The snow had come, and with it a Christmas holiday. For weeks I had looked longingly out of college windows as the first tracking-snows came sifting down, my thoughts turning from books and the problems of human wisdom to the winter woods, with their wide white pages written all over by the feet of wild things. Then the sun would shine again, and I knew that the records were washed clean, and the hard-packed leaves as innocent of footmarks as the beach where plover feed when a great wave has chased them away. On the twentieth a change came. Outside the snow fell heavily, two days and a night; inside, books were packed away, professors said Merry Christmas, and students were scattering, like a bevy of flushed quail, to all points of the compass for the holidays. The afternoon of the twenty-first found me again in my room under the eaves of the old farmhouse.

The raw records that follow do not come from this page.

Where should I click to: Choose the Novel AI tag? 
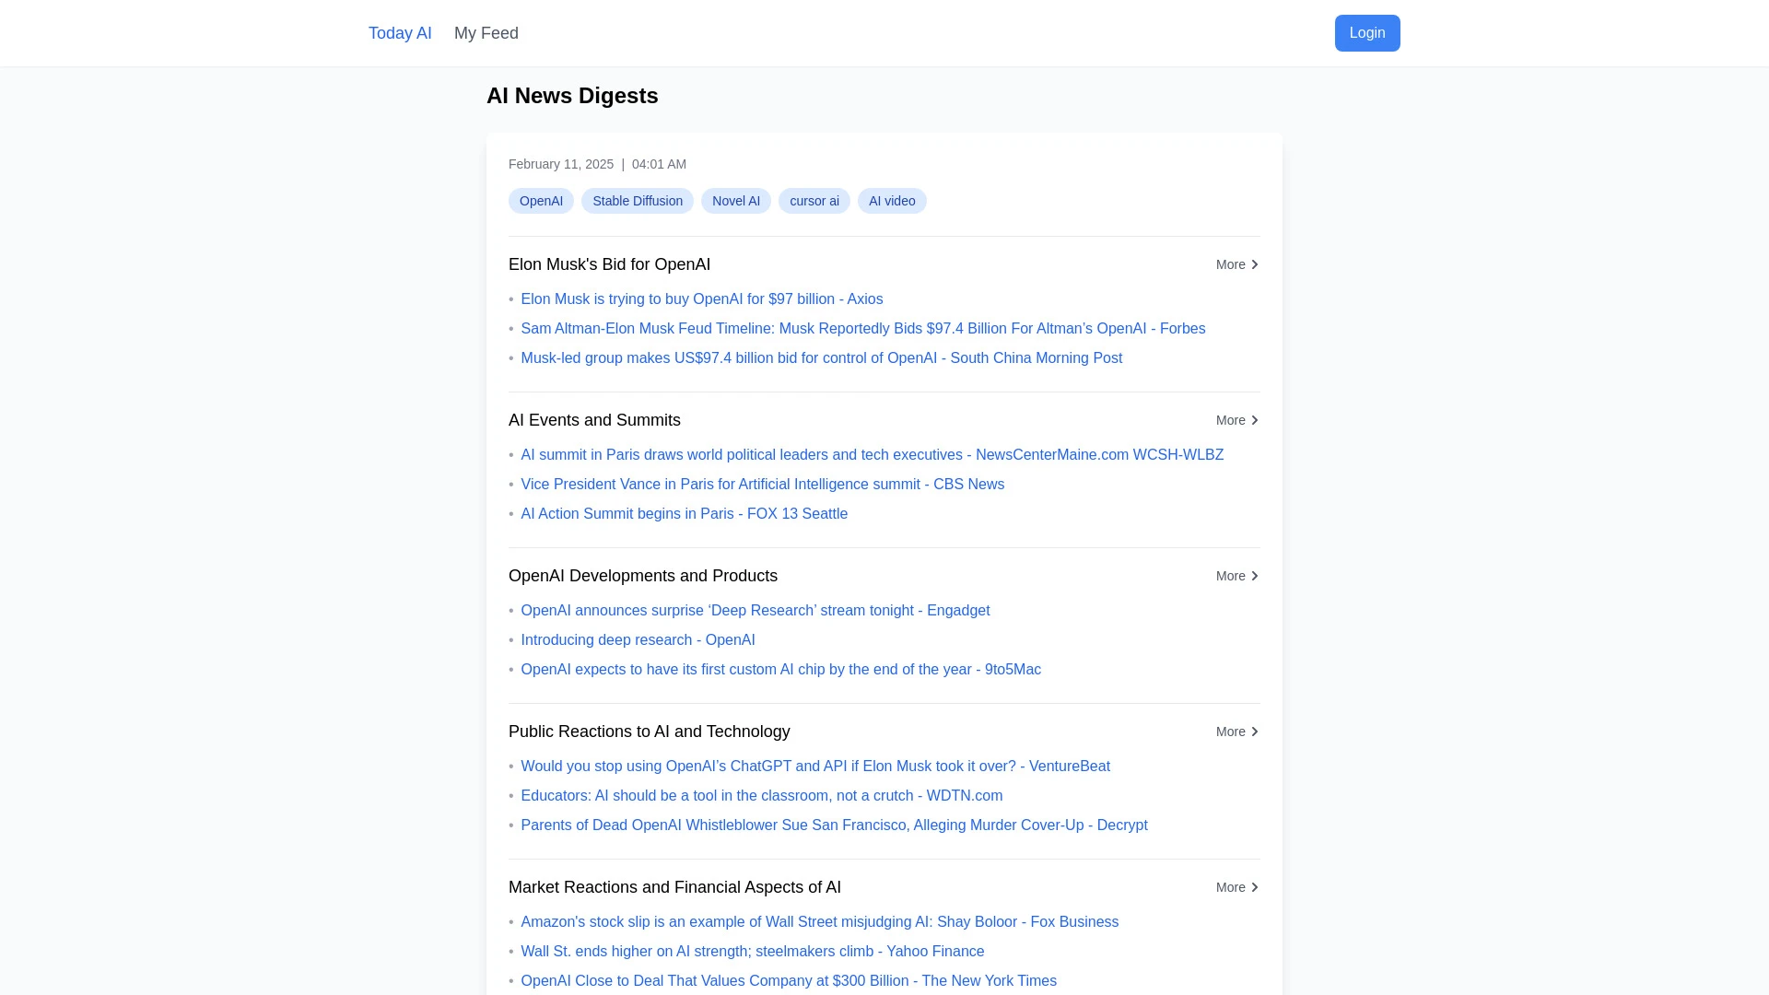pos(735,201)
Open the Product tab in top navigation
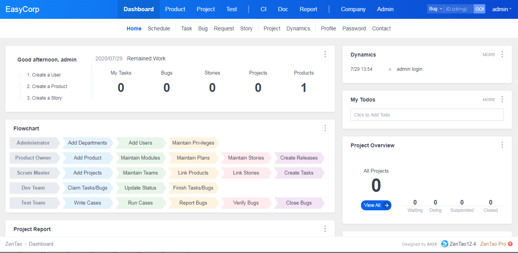This screenshot has width=518, height=253. point(175,9)
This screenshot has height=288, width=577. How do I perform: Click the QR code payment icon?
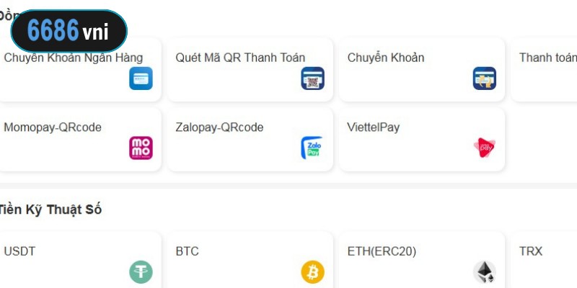tap(313, 78)
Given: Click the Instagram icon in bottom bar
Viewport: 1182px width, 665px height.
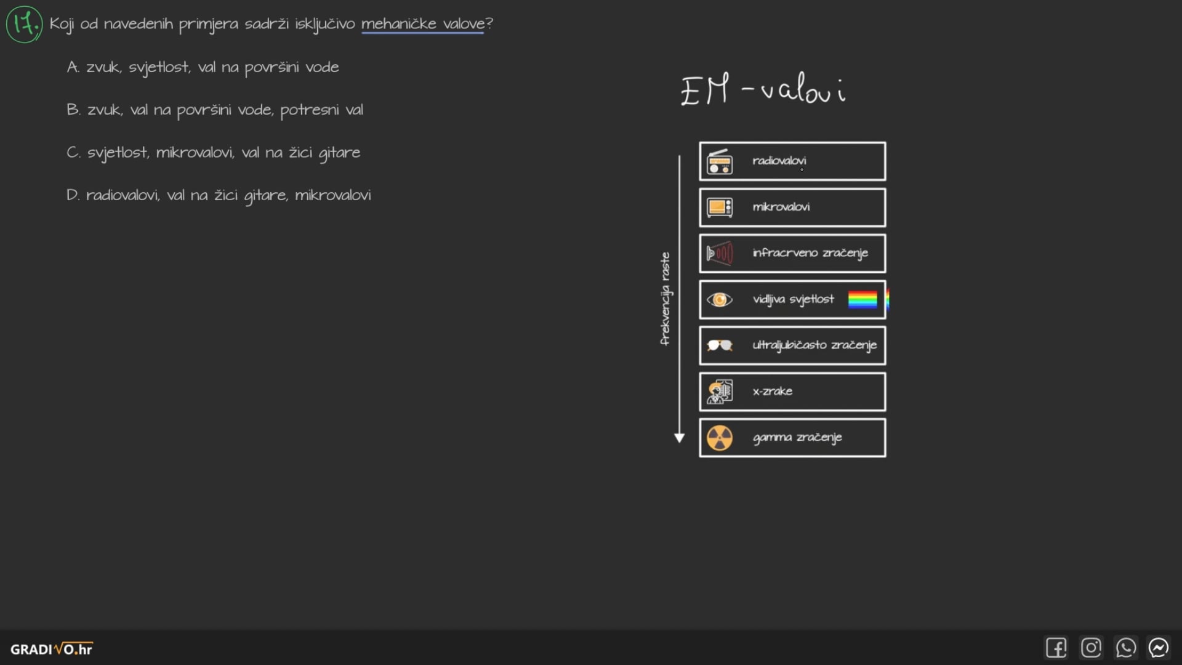Looking at the screenshot, I should coord(1092,649).
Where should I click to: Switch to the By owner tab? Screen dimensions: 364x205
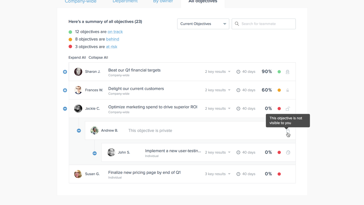(x=163, y=1)
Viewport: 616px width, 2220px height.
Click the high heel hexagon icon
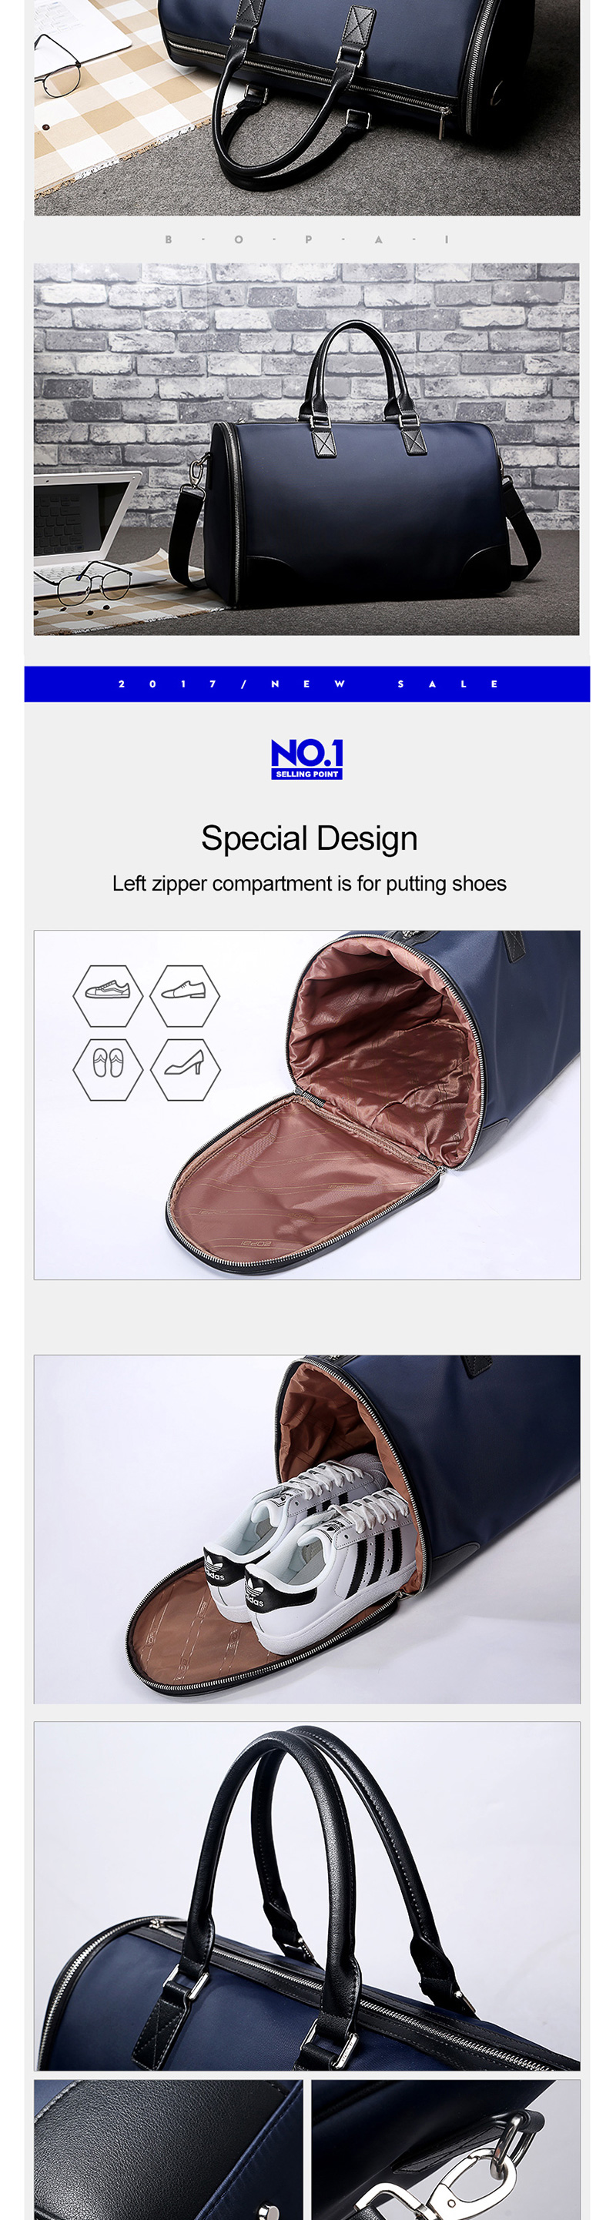(x=184, y=1069)
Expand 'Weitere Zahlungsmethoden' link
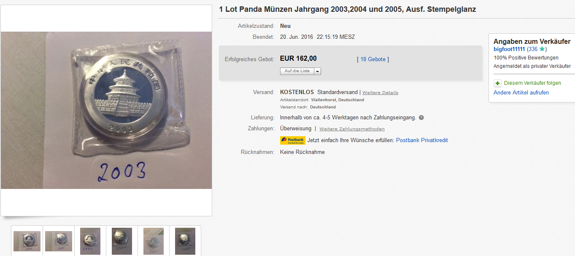This screenshot has width=575, height=256. (352, 129)
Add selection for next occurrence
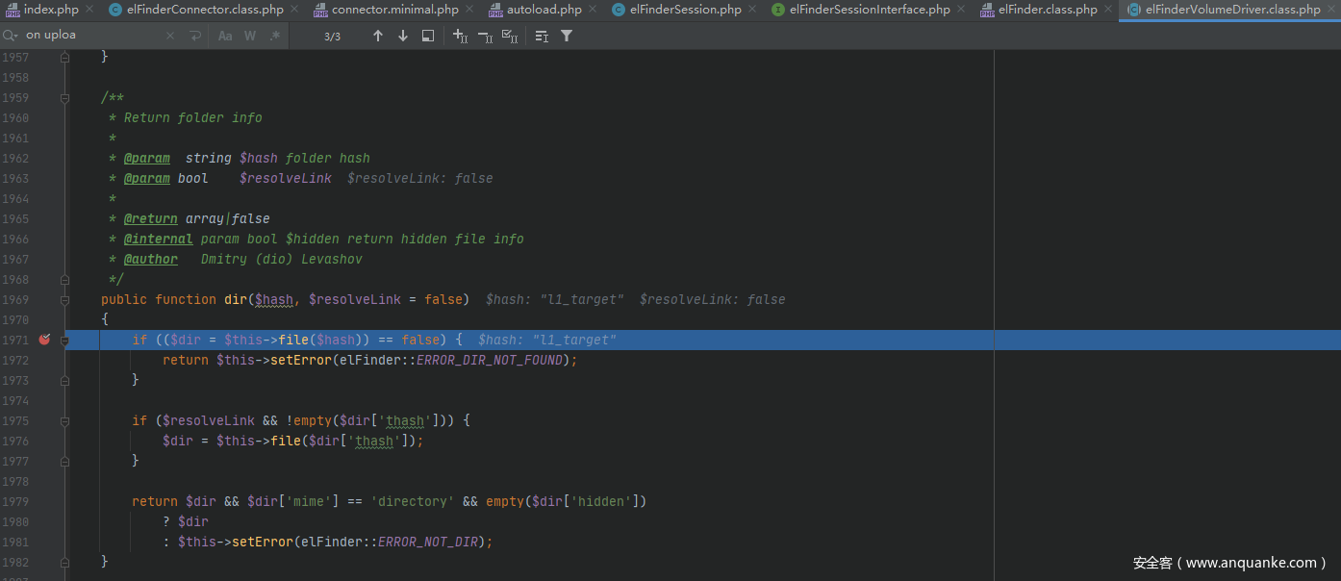 (460, 36)
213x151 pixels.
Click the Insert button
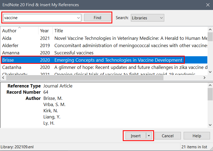click(x=135, y=136)
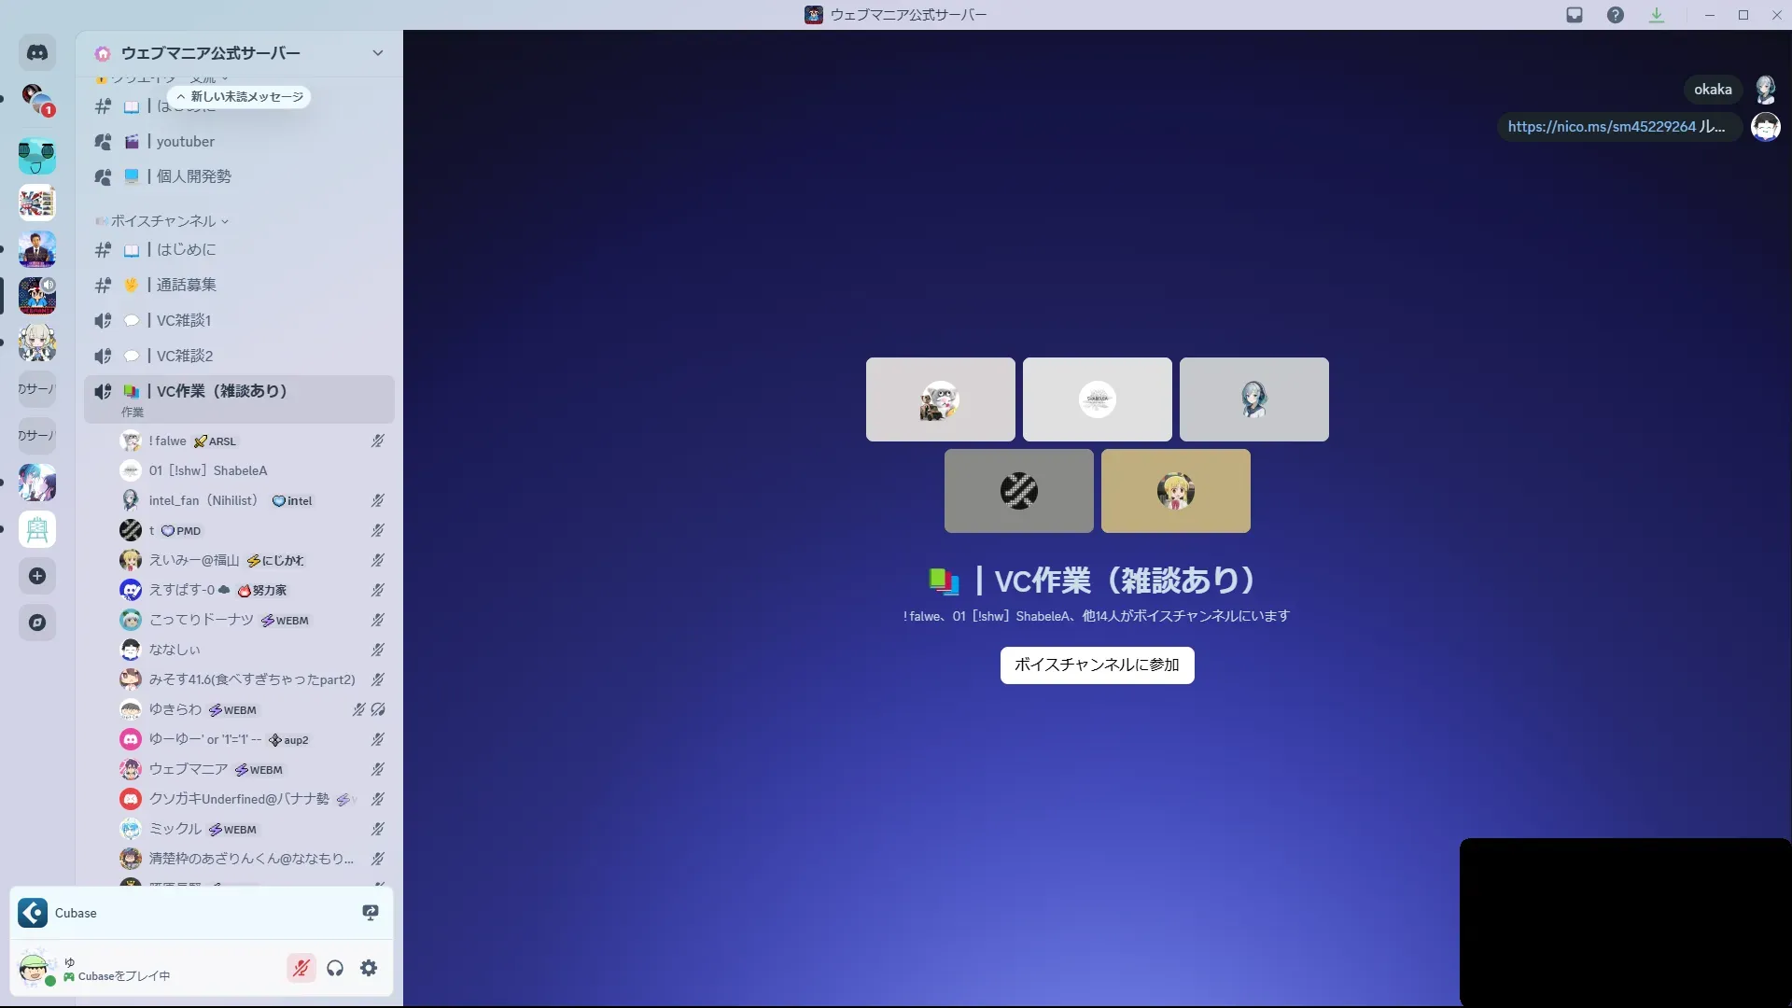
Task: Click ボイスチャンネルに参加 button
Action: [1097, 665]
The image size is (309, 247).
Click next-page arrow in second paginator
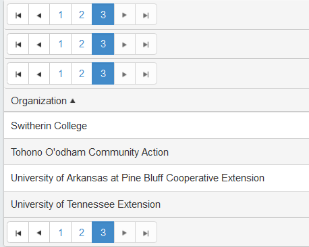125,44
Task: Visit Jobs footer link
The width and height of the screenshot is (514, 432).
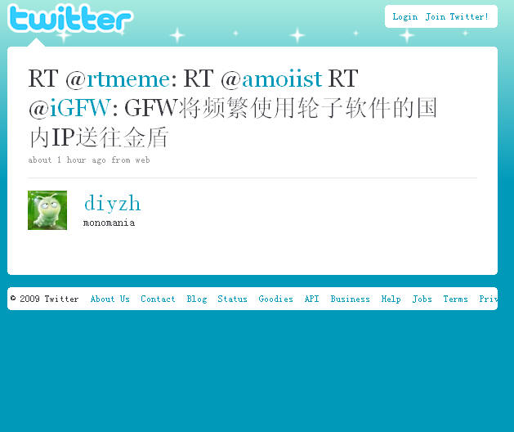Action: (422, 299)
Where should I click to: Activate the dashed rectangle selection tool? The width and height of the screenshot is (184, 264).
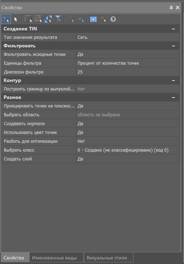click(28, 19)
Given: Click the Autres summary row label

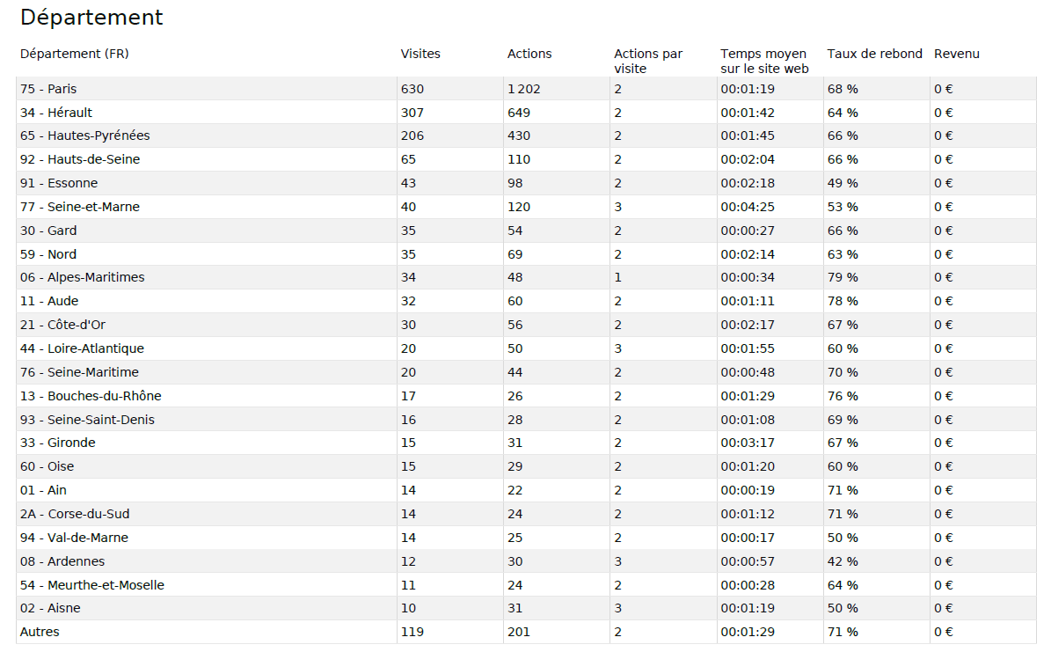Looking at the screenshot, I should tap(40, 632).
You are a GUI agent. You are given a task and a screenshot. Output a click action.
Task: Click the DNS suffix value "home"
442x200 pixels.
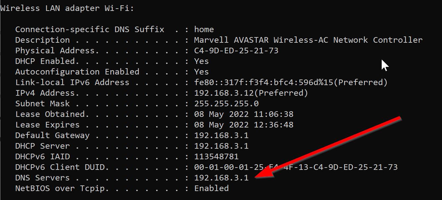[x=204, y=29]
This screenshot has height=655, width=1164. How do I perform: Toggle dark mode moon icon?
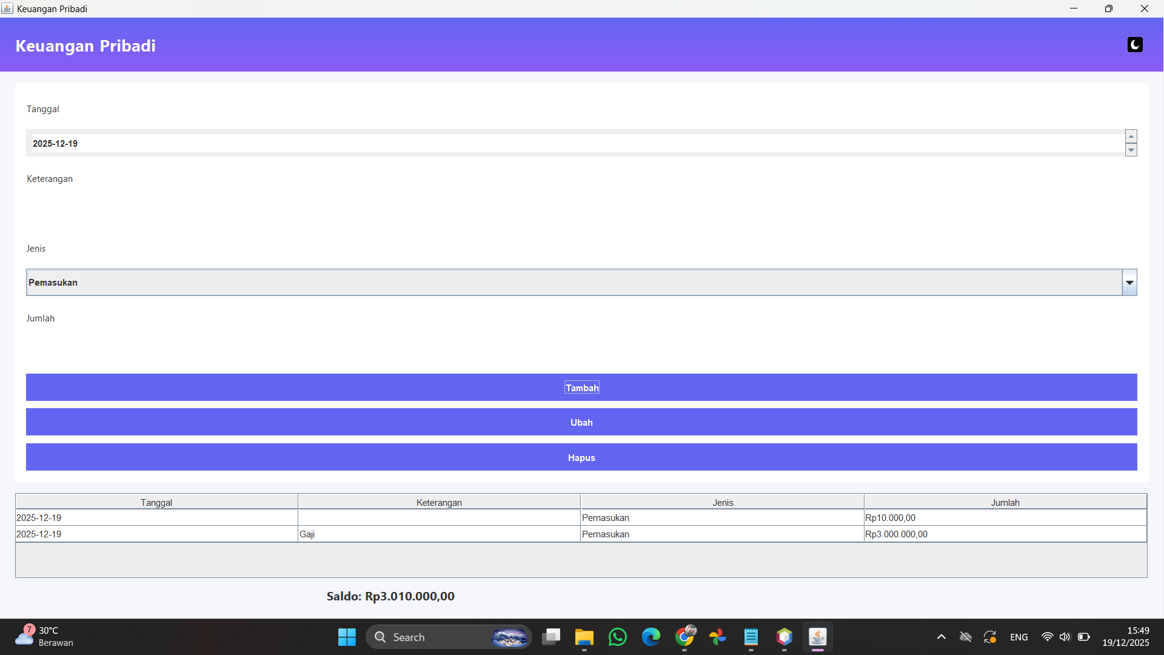1135,45
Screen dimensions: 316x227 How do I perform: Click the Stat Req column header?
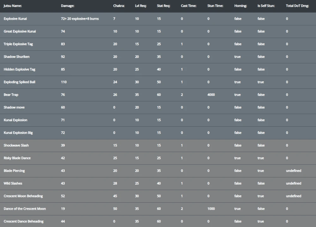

Before dark I had taken a wide run over the hills and through the woods to the place of my summer camp. How wonderful it all was! The great woods were covered deep with their pure white mantle; not a fleck, not a track soiled its even whiteness; for the last soft flakes were lingering in the air, and fox and grouse and hare and lucivee were still keeping the storm truce, hidden deep in their coverts. Every fir and spruce and hemlock had gone to building fairy grottoes as the snow packed their lower branches, under which all sorts of wonders and beauties might be hidden, to say nothing of the wild things for whom Nature had been building innumerable tents of white and green as they slept. The silence was absolute, the forest's unconscious tribute to the Wonder Worker. Even the trout brook, running black as night among its white-capped boulders and delicate arches of frost and fern work, between massive banks of feathery white and green, had stopped its idle chatter and tinkled a low bell under the ice, as if only the Angelus could express the wonder of the world.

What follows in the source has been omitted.